ECLI:NL:RBZWB:2022:1415
Rechtbank Zeeland-West-Brabant
- Eerste aanleg - enkelvoudig
- Rechtspraak.nl
Kennelijk niet-ontvankelijk beroep inzake staanplaatsvergunning
Op 18 maart 2022 heeft de Rechtbank Zeeland-West-Brabant uitspraak gedaan in een bestuursrechtelijke zaak tussen eiseres, woonachtig in [plaatsnaam], en het college van burgemeester en wethouders van de gemeente Tilburg. Eiseres had beroep ingesteld tegen de beslissing op bezwaar van verweerder van 20 juli 2021, die betrekking had op de verlening van een staanplaatsvergunning aan [naam betrokkene]. De rechtbank heeft vastgesteld dat het beroep kennelijk niet-ontvankelijk is, omdat eiseres in het beroepschrift geen gronden heeft vermeld. Dit is in strijd met artikel 6:5, eerste lid, aanhef en onder d, van de Algemene wet bestuursrecht (Awb), dat vereist dat de gronden van het beroep duidelijk worden aangegeven.

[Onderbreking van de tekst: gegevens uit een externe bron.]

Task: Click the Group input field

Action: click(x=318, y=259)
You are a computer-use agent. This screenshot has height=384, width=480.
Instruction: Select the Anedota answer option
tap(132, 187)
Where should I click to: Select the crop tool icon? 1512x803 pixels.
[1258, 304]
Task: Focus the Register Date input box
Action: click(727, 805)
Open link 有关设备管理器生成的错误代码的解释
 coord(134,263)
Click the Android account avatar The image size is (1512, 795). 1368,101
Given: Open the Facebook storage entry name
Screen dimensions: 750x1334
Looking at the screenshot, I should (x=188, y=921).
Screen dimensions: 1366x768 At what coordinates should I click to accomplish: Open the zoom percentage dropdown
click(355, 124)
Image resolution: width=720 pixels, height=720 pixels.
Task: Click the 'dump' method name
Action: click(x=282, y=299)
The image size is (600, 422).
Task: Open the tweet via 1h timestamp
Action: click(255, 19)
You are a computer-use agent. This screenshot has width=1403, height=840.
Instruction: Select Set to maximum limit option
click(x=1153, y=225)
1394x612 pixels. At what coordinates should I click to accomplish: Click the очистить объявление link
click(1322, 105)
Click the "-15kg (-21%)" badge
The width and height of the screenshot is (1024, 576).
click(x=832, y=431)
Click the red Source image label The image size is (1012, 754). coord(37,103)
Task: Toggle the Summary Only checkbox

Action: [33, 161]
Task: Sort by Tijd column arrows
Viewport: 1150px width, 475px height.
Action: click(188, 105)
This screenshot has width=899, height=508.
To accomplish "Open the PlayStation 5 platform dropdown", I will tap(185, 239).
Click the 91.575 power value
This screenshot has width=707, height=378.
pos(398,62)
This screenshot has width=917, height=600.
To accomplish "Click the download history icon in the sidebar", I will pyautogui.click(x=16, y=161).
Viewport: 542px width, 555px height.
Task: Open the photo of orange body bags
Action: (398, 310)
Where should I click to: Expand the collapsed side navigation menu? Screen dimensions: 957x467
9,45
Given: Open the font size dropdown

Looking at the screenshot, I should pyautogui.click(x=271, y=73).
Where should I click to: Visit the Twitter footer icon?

Eiseres is door de rechtbank in de gelegenheid gesteld om dit verzuim te herstellen, maar heeft binnen de gestelde termijn geen gronden ingediend en ook geen reden gegeven voor het verzuim. Hierdoor heeft de rechtbank geen andere keuze dan het beroep niet-ontvankelijk te verklaren. De rechtbank heeft geen aanleiding gezien voor een proceskostenveroordeling. De uitspraak is openbaar gemaakt op www.rechtspraak.nl en een afschrift is verzonden aan de betrokken partijen.